PROBLEM REQUIREMENTS:
Output all of the material exactly; leave out no line.

AVAILABLE RECORDS:
-------------------------
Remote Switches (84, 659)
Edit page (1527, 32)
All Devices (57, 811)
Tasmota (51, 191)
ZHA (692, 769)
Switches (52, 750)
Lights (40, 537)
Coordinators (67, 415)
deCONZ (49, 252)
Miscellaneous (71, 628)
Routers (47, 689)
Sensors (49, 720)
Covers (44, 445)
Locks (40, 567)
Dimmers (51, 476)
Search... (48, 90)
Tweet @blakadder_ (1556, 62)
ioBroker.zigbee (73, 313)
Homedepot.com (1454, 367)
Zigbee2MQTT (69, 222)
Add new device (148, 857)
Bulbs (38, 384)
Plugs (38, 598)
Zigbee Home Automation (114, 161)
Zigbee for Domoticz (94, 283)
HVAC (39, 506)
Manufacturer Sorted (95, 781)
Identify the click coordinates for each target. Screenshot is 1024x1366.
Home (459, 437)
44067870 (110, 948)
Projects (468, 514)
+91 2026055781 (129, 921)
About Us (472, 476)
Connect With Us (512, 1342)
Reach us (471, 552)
-------------------------
RESULT BELOW:
Remote Switches (84, 659)
Edit page (1527, 32)
All Devices (57, 811)
Tasmota (51, 191)
ZHA (692, 769)
Switches (52, 750)
Lights (40, 537)
Coordinators (67, 415)
deCONZ (49, 252)
Miscellaneous (71, 628)
Routers (47, 689)
Sensors (49, 720)
Covers (44, 445)
Locks (40, 567)
Dimmers (51, 476)
Search... (48, 90)
Tweet @blakadder_ (1556, 62)
ioBroker.zigbee (73, 313)
Homedepot.com (1454, 367)
Zigbee2MQTT (69, 222)
Add new device (148, 857)
Bulbs (38, 384)
Plugs (38, 598)
Zigbee Home Automation (114, 161)
Zigbee for Domoticz (94, 283)
HVAC (39, 506)
Manufacturer Sorted (95, 781)
Identify the click coordinates for each target. Screenshot is 1024x1366.
Home (459, 437)
44067870 (110, 948)
Projects (468, 514)
+91 2026055781 (129, 921)
About Us (472, 476)
Connect With Us (512, 1342)
Reach us (471, 552)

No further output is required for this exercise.